* [JOB]
Copy every one of the rows below verbatim, keeping each line and its spacing unchanged.

* [TASK INPUTS]
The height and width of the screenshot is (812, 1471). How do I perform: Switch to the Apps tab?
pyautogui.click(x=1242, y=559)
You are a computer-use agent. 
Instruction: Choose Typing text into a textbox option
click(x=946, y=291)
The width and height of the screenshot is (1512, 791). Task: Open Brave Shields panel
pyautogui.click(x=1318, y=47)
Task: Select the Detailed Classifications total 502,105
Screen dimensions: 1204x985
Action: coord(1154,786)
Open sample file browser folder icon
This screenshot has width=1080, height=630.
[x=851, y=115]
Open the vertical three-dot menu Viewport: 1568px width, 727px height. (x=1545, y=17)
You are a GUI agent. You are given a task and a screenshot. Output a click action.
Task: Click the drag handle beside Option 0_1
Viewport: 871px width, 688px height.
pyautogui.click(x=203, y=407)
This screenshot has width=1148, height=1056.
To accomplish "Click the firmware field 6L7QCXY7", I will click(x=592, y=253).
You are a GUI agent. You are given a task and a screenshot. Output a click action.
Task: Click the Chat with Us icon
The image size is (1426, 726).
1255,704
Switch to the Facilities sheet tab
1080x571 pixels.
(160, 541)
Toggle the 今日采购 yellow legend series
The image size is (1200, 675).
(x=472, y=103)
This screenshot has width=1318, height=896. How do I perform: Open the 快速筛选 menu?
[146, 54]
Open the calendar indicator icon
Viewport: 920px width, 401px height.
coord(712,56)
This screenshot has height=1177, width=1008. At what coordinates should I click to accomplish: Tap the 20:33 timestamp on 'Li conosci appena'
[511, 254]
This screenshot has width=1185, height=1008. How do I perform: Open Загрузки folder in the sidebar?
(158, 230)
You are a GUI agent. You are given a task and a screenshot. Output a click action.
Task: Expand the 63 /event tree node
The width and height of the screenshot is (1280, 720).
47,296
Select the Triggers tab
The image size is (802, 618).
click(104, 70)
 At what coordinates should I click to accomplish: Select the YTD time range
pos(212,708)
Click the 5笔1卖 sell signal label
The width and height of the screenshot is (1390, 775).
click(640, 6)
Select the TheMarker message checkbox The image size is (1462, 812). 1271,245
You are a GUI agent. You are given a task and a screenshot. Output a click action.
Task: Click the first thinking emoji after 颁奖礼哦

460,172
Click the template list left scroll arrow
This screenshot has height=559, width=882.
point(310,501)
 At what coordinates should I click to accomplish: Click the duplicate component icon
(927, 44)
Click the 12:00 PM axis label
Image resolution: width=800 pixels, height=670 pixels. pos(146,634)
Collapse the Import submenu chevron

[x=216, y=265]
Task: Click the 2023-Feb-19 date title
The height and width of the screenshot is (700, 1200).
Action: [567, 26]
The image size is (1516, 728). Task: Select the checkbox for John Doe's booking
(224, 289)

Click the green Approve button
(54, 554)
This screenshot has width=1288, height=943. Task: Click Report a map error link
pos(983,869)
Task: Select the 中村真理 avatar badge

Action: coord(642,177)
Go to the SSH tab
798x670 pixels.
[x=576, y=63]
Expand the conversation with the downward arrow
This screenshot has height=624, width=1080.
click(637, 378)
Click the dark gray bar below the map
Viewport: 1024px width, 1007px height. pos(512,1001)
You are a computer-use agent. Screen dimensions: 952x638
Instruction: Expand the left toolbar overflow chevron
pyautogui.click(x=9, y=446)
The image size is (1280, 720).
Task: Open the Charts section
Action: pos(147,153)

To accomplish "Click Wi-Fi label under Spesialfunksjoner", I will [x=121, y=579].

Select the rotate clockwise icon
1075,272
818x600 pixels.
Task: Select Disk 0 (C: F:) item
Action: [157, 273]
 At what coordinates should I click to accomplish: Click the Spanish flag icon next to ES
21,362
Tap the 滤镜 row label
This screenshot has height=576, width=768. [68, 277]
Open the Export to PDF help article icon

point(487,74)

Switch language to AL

* [THE REPLY]
The height and width of the screenshot is (812, 1471). How do I perform: Switch to the Apps tab?
pyautogui.click(x=1242, y=559)
You are a computer-use agent. 
Instruction: Choose Typing text into a textbox option
click(x=946, y=291)
The width and height of the screenshot is (1512, 791). Task: Open Brave Shields panel
pyautogui.click(x=1318, y=47)
Task: Select the Detailed Classifications total 502,105
Screen dimensions: 1204x985
Action: coord(1154,786)
Open sample file browser folder icon
This screenshot has width=1080, height=630.
[x=851, y=115]
Open the vertical three-dot menu Viewport: 1568px width, 727px height. (x=1545, y=17)
You are a GUI agent. You are given a task and a screenshot. Output a click action.
Task: Click the drag handle beside Option 0_1
Viewport: 871px width, 688px height.
pyautogui.click(x=203, y=407)
This screenshot has width=1148, height=1056.
To accomplish "Click the firmware field 6L7QCXY7", I will click(x=592, y=253).
You are a GUI agent. You are given a task and a screenshot. Output a click action.
Task: Click the Chat with Us icon
The image size is (1426, 726).
1255,704
Switch to the Facilities sheet tab
1080x571 pixels.
(160, 541)
Toggle the 今日采购 yellow legend series
The image size is (1200, 675).
(x=472, y=103)
This screenshot has width=1318, height=896. How do I perform: Open the 快速筛选 menu?
[146, 54]
Open the calendar indicator icon
Viewport: 920px width, 401px height.
coord(712,56)
This screenshot has height=1177, width=1008. At what coordinates should I click to accomplish: Tap the 20:33 timestamp on 'Li conosci appena'
[511, 254]
This screenshot has width=1185, height=1008. How do I perform: Open Загрузки folder in the sidebar?
(158, 230)
You are a GUI agent. You are given a task and a screenshot. Output a click action.
Task: Expand the 63 /event tree node
The width and height of the screenshot is (1280, 720).
47,296
Select the Triggers tab
The image size is (802, 618).
click(104, 70)
 At what coordinates should I click to accomplish: Select the YTD time range
pos(212,708)
Click the 5笔1卖 sell signal label
The width and height of the screenshot is (1390, 775).
click(640, 6)
Select the TheMarker message checkbox The image size is (1462, 812). 1271,245
You are a GUI agent. You are given a task and a screenshot. Output a click action.
Task: Click the first thinking emoji after 颁奖礼哦

460,172
Click the template list left scroll arrow
This screenshot has height=559, width=882.
point(310,501)
 At what coordinates should I click to accomplish: Click the duplicate component icon
(927, 44)
Click the 12:00 PM axis label
Image resolution: width=800 pixels, height=670 pixels. pos(146,634)
Collapse the Import submenu chevron

[x=216, y=265]
Task: Click the 2023-Feb-19 date title
The height and width of the screenshot is (700, 1200).
Action: [567, 26]
The image size is (1516, 728). Task: Select the checkbox for John Doe's booking
(224, 289)

Click the green Approve button
(54, 554)
This screenshot has width=1288, height=943. Task: Click Report a map error link
pos(983,869)
Task: Select the 中村真理 avatar badge

Action: coord(642,177)
Go to the SSH tab
798x670 pixels.
[x=576, y=63]
Expand the conversation with the downward arrow
This screenshot has height=624, width=1080.
click(637, 378)
Click the dark gray bar below the map
Viewport: 1024px width, 1007px height. pos(512,1001)
You are a computer-use agent. Screen dimensions: 952x638
Instruction: Expand the left toolbar overflow chevron
pyautogui.click(x=9, y=446)
The image size is (1280, 720).
Task: Open the Charts section
Action: pos(147,153)

To accomplish "Click Wi-Fi label under Spesialfunksjoner", I will [x=121, y=579].

Select the rotate clockwise icon
1075,272
818x600 pixels.
Task: Select Disk 0 (C: F:) item
Action: [157, 273]
 At what coordinates should I click to accomplish: Click the Spanish flag icon next to ES
21,362
Tap the 滤镜 row label
This screenshot has height=576, width=768. [68, 277]
Open the Export to PDF help article icon

point(487,74)

Switch language to AL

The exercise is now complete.